— begin —

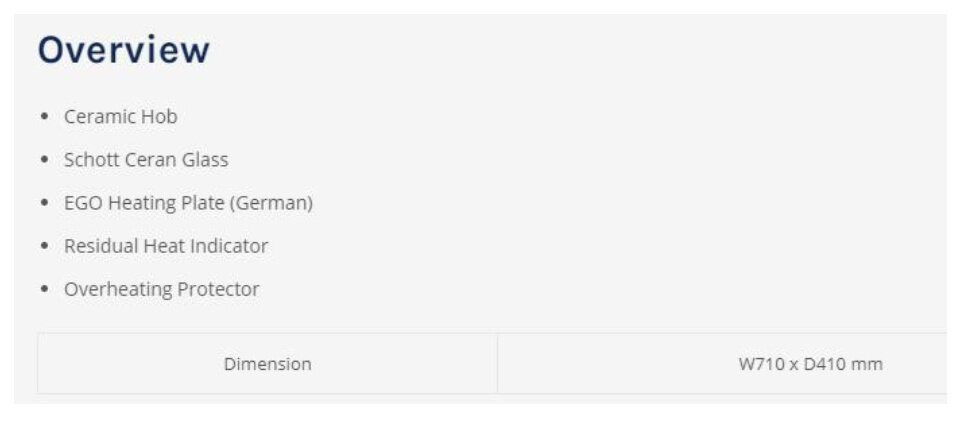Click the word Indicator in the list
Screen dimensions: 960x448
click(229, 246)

— end —
— begin —

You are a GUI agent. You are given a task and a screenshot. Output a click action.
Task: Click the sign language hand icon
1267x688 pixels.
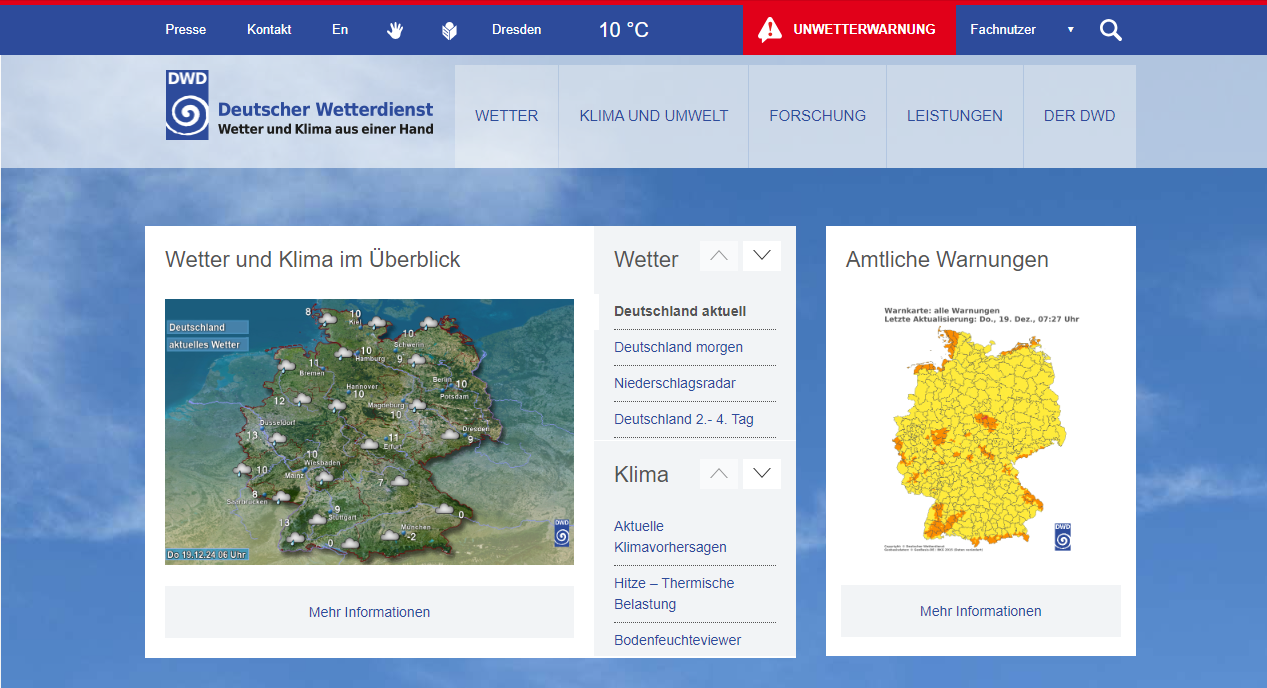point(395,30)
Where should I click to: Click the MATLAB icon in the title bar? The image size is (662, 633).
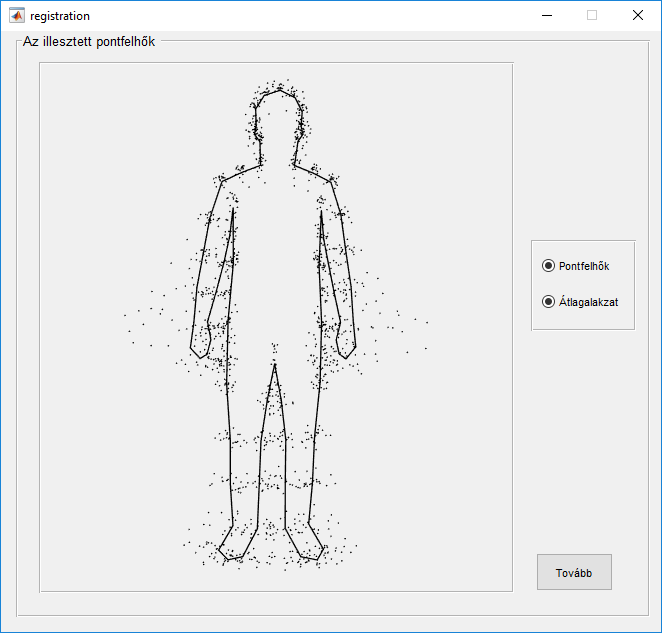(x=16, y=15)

— end —

- WORK TO BE COMPLETED:
Turn the rows starting with the line containing "Click the word Indicator in the list" and going on through the line containing "click(229, 246)" into a numbered list, leaving out blank lines. Omit the pictures from your answer.

- EXERCISE ANSWER:
1. Click the word Indicator in the list
2. Screen dimensions: 960x448
3. click(229, 246)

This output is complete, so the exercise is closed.